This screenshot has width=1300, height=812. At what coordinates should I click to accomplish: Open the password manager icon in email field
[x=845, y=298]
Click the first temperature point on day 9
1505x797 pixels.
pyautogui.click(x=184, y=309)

Assigned task: The full listing above should be reproduced exactly.

Result for this task:
This screenshot has width=1300, height=812. At what coordinates should I click to accomplish: Open the password manager icon in email field
[x=845, y=298]
Click the first temperature point on day 9
1505x797 pixels.
pyautogui.click(x=184, y=309)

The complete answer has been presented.